Dans un rebondissement diplomatique inattendu, la République tchèque vient de rouvrir son ambassade à Damas, pourtant fermée depuis le renversement du président syrien Bachar al-Assad en décembre dernier. Cette réouverture surprise s’inscrit dans le cadre d’un accord faisant de Prague la puissance protectrice des intérêts américains en Syrie.
Une réouverture discrète pendant les fêtes
C’est durant la période de Noël que l’ambassade tchèque a rétabli ses activités, comme l’a révélé le ministre des Affaires étrangères Jan Lipavsky à la télévision publique tchèque jeudi soir. Une manière de passer inaperçue pour cette réouverture délicate, quelques semaines seulement après le coup d’État ayant renversé Bachar al-Assad, poussant Prague à fermer et évacuer son ambassade en urgence.
Le retour du diplomate en charge des affaires américaines
Signe que cette réouverture est avant tout motivée par l’accord faisant de la Tchéquie la puissance protectrice des intérêts américains, c’est le retour du chef de la section chargée des affaires américaines qui a été mis en avant par le ministre Lipavsky. Un diplomate expérimenté, Vitezslav Pivonka, a d’ailleurs été nommé à la tête de l’ambassade en tant que chargé d’affaires.
Un diplomate rompu aux relations tendues avec la Russie
Le choix de Vitezslav Pivonka n’est pas anodin. Cet ambassadeur a passé six ans à Moscou jusqu’en mai 2024, traversant notamment la crise diplomatique de 2021 marquée par l’expulsion massive de diplomates russes et tchèques suite aux accusations de Prague envers la Russie pour l’explosion d’un dépôt de munitions en 2014. Une expérience des relations tendues qui sera précieuse à Damas.
Le soutien américain derrière la réouverture
Si Prague a franchi le pas de rouvrir son ambassade si rapidement, c’est suite à l’appel du secrétaire d’État américain Antony Blinken en personne, qui tenait à s’assurer de la poursuite de l’accord de représentation des intérêts américains par la Tchéquie. Un soutien de poids dans ce dossier sensible.

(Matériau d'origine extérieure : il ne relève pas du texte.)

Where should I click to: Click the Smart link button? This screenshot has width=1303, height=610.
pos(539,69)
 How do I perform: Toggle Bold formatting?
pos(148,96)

Une diplomatie qui « marche sur des oeufs »
Le ministre Lipavsky a reconnu que la Tchéquie, qui soutient fermement Israël au Moyen-Orient et l’Ukraine face à la Russie, « marche sur des oeufs » concernant la Syrie. En effet, les responsables du nouveau gouvernement syrien sont visés par différentes sanctions internationales en raison de leur passé, compliquant l’établissement de relations diplomatiques.
Une main tendue vers le nouveau pouvoir syrien
Malgré ces obstacles, Jan Lipavsky estime qu’il faut « répondre à l’appel » du nouveau pouvoir en place à Damas qui dit vouloir rétablir les liens avec le monde. Un geste d’ouverture dicté par un objectif stratégique : faire sortir les troupes russes, déployées aux côtés de Bachar al-Assad pendant la guerre civile, du territoire syrien.

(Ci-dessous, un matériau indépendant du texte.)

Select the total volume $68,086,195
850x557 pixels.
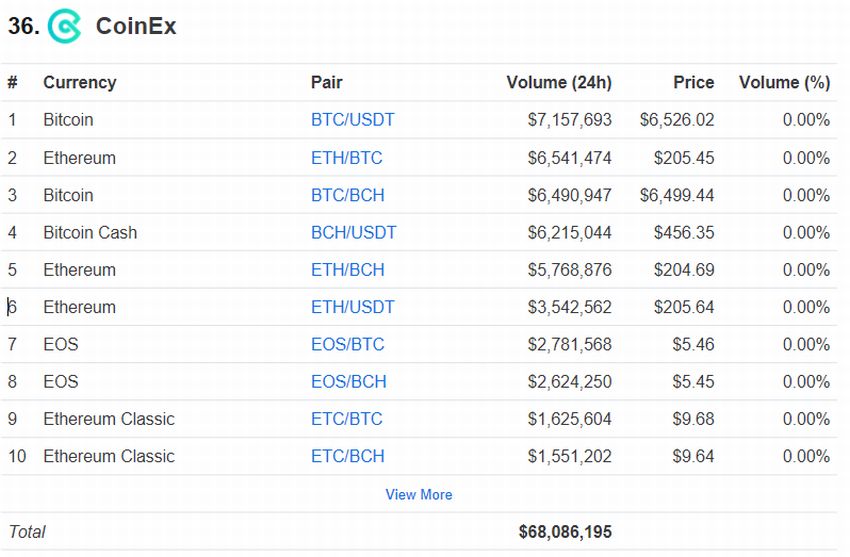(x=565, y=532)
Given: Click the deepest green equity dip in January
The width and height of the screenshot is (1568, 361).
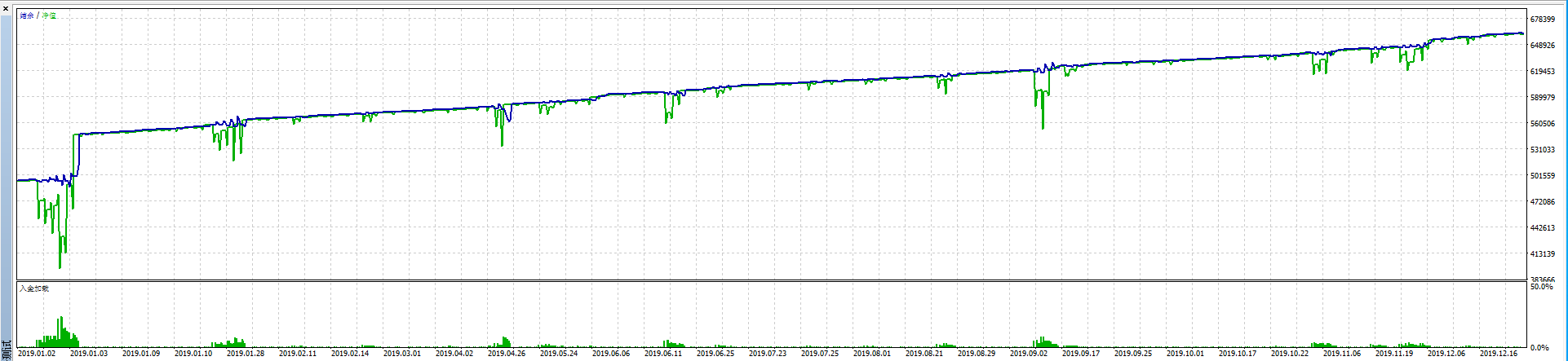Looking at the screenshot, I should [60, 266].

Vers une normalisation des relations avec la Syrie ?
Cette réouverture de l’ambassade tchèque, certes motivée par les intérêts américains, n’en reste pas moins un premier pas vers une potentielle normalisation des relations avec la Syrie post-Assad. Un signal diplomatique fort, à contre-courant des sanctions encore en vigueur, qui sera scruté de près par la communauté internationale.

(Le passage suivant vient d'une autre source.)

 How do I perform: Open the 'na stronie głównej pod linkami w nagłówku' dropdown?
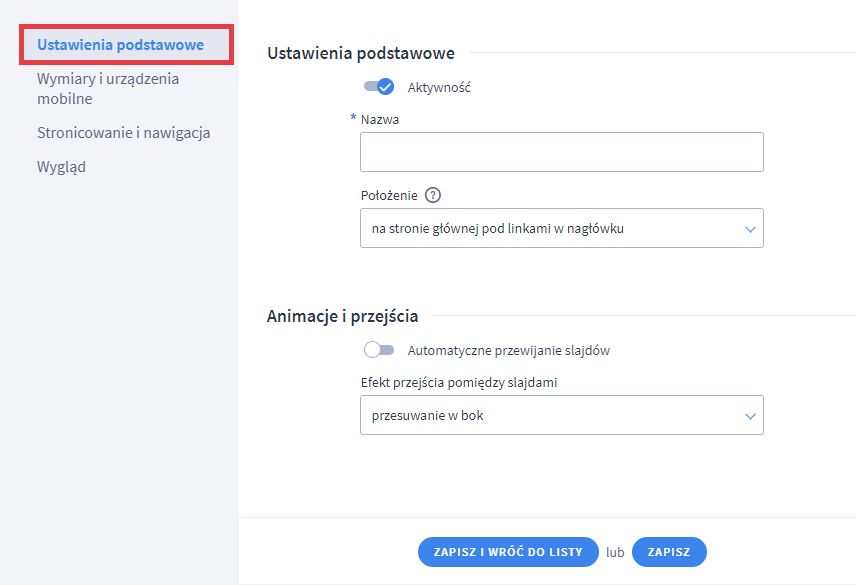(561, 228)
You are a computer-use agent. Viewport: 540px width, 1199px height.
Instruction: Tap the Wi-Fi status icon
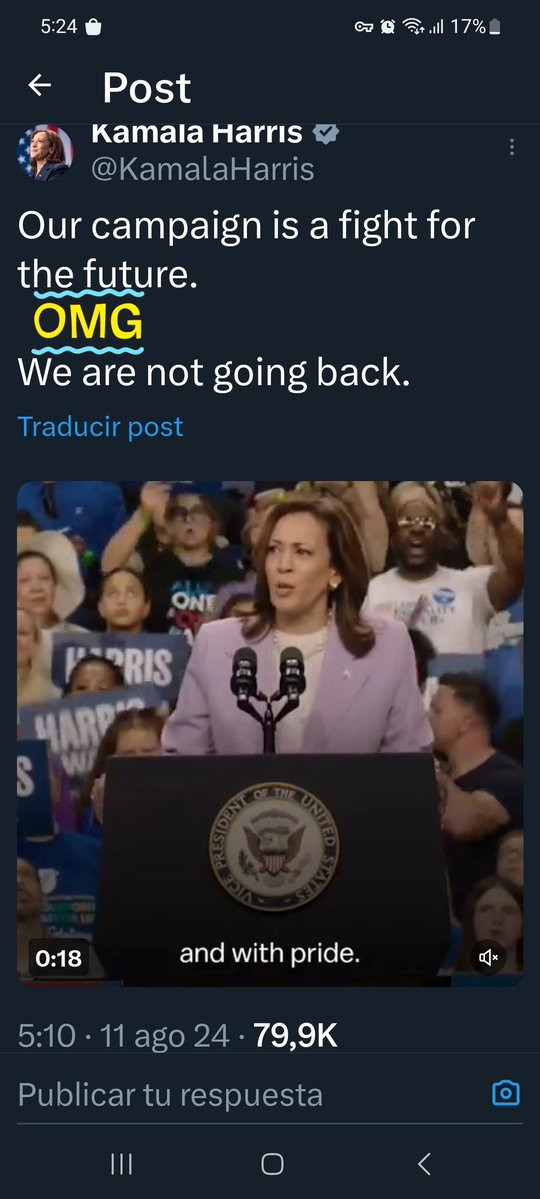click(x=414, y=27)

Au final, ce geste audacieux de Prague s’apparente à un numéro d’équilibriste diplomatique. Représenter les intérêts de Washington tout en tendant la main à un régime syrien toujours controversé, le tout sous le regard intéressé de Moscou qui conserve des troupes dans le pays. Un défi de taille pour la diplomatie tchèque, dont la réussite pourrait influencer le cours des événements dans une Syrie en pleine recomposition post-Assad.